**EXERCISE DETAILS**
Scan the listing below for the word "computer" and copy every line where it occurs.

====== RECORDS SHOWN ======

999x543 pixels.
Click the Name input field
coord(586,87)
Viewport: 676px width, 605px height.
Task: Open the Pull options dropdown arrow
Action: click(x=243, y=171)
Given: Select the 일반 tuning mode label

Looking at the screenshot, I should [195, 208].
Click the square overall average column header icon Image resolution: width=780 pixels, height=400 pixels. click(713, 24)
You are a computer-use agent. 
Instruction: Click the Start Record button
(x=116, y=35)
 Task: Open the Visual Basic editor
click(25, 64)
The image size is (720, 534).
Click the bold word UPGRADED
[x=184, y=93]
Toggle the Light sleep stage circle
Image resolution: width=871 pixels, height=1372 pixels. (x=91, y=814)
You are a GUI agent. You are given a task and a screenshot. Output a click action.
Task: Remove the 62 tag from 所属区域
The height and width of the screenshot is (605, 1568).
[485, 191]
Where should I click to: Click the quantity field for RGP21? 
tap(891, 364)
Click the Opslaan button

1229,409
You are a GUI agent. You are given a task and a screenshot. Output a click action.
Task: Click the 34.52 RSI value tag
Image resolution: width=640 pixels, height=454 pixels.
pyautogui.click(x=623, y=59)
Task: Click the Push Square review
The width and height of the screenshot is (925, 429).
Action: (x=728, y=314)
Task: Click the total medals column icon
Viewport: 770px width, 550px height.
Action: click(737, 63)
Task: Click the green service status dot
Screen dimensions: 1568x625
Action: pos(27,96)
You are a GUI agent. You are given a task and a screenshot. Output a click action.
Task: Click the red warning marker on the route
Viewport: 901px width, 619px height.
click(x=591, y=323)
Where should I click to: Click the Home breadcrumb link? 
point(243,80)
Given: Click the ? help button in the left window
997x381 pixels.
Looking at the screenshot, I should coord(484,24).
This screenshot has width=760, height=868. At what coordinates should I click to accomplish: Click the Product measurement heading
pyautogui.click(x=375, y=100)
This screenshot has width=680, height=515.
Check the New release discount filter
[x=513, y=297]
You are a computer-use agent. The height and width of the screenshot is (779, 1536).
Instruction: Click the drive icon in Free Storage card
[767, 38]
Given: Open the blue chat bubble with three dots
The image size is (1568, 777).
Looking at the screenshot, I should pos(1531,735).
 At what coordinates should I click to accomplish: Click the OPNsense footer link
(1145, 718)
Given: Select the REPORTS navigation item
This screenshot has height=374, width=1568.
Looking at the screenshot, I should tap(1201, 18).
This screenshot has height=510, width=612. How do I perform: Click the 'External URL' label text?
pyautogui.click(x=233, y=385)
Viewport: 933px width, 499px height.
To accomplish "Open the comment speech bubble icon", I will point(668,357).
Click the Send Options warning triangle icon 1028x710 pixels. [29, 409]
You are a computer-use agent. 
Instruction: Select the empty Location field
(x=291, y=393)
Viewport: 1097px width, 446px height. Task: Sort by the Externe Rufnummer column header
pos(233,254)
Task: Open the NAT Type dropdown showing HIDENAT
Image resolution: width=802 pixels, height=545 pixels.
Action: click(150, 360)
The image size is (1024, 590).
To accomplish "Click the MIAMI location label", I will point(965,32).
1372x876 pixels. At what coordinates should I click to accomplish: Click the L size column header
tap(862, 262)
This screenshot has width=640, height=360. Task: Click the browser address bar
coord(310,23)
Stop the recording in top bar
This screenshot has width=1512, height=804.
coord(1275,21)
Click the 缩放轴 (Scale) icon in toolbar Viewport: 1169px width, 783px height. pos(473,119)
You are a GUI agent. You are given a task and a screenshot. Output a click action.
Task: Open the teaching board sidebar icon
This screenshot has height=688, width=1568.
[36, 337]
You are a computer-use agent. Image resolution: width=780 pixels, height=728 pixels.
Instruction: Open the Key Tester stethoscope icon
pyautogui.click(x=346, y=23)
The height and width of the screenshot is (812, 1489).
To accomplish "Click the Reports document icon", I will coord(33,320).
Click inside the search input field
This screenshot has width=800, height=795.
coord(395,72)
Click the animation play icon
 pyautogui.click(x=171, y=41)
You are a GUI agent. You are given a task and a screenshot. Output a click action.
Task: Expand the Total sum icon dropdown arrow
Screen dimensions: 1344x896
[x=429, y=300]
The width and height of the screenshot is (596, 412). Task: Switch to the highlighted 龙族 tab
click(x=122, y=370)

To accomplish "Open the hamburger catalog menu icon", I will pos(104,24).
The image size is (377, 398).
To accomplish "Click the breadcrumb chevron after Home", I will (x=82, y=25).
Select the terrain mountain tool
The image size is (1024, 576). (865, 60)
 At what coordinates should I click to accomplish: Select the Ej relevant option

======

**RESPONSE**
You are a computer-use agent. 
You are a computer-use agent. The height and width of the screenshot is (779, 1536).
You are a computer-use agent. 
You are a computer-use agent. Image resolution: width=780 pixels, height=728 pixels.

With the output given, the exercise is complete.